#### [WHAT THIS TASK INVOLVES]
Pick out and copy every line below that has the word "agent".

#### [MATERIAL PROVIDED]
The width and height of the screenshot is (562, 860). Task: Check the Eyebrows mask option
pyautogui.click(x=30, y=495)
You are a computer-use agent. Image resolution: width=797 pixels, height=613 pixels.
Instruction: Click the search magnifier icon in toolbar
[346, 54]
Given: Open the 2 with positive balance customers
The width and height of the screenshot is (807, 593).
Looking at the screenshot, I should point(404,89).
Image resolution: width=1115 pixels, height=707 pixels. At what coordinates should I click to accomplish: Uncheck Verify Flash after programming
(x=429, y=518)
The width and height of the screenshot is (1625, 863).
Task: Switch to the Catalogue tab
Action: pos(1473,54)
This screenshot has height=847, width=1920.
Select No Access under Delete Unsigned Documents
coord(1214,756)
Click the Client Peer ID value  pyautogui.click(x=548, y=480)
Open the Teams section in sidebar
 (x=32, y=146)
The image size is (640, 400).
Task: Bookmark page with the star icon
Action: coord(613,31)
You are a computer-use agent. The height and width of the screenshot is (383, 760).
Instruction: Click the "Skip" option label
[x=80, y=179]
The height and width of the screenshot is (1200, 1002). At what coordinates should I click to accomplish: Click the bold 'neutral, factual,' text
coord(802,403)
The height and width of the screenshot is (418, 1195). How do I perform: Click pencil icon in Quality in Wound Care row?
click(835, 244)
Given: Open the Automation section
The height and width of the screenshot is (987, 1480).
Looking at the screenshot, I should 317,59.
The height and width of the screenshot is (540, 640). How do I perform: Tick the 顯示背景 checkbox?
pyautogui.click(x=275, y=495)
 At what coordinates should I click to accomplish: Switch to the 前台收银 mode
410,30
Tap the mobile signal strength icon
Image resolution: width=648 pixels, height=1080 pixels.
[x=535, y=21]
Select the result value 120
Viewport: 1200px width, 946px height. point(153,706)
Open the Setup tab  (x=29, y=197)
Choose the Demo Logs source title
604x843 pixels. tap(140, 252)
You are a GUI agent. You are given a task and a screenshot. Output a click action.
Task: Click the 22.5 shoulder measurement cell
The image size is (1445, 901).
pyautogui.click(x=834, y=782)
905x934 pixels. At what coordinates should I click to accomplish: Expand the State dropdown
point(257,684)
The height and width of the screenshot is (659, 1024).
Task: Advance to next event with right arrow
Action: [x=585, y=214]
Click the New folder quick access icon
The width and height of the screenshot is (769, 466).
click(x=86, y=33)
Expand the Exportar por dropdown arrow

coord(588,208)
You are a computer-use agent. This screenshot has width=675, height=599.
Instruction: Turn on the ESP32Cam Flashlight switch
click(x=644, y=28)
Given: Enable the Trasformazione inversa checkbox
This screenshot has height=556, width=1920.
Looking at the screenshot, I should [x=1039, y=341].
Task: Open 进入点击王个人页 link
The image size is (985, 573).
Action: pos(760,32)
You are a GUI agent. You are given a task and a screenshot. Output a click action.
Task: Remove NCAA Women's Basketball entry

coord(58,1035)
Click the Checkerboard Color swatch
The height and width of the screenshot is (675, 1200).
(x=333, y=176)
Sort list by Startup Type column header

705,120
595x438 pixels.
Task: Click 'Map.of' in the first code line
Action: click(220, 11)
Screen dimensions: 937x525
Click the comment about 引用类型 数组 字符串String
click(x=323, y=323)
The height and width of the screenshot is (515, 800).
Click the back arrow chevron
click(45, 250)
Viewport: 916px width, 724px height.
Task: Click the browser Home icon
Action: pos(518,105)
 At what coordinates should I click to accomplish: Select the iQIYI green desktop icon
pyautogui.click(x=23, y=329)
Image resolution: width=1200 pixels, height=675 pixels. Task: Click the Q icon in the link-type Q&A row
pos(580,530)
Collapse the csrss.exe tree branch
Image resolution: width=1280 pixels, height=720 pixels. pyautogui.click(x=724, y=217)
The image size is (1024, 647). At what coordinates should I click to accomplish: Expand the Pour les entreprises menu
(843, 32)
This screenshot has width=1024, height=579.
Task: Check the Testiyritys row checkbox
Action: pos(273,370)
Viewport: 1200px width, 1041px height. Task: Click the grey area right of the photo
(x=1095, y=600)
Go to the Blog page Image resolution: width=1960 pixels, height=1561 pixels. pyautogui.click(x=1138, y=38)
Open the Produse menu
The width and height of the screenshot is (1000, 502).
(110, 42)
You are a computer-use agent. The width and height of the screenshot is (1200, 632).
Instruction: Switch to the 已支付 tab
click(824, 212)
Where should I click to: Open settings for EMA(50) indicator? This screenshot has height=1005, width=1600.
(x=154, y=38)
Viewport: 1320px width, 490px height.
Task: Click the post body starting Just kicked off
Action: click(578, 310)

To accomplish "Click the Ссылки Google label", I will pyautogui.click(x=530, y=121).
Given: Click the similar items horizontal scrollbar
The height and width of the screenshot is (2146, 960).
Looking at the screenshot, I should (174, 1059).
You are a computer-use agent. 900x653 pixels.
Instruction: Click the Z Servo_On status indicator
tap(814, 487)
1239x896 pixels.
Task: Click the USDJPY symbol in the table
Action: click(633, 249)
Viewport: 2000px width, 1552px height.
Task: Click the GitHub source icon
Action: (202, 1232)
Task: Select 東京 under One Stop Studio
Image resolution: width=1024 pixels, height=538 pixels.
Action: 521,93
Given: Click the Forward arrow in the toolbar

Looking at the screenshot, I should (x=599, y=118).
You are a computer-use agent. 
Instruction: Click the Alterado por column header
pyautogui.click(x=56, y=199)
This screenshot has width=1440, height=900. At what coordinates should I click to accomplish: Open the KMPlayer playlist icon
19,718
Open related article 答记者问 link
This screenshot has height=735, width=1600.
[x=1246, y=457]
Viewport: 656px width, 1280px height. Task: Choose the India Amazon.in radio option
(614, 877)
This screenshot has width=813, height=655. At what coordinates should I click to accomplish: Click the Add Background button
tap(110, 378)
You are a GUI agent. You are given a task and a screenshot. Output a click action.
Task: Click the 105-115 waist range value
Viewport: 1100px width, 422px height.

#### [ANSWER SECTION]
You are a computer-use agent. Image resolution: width=797 pixels, height=613 pixels.
You are a computer-use agent. The height and width of the screenshot is (383, 760).
You are a GUI agent. You are given a task and a screenshot. Output a click action.
You are a computer-use agent. This screenshot has width=675, height=599.
You are a GUI agent. You are given a task and a screenshot. Output a click action.
You are a computer-use agent. The width and height of the screenshot is (1200, 632).
You are a computer-use agent. 900x653 pixels.
You are a computer-use agent. 
You are a GUI agent. You are given a task and a screenshot. Output a click action.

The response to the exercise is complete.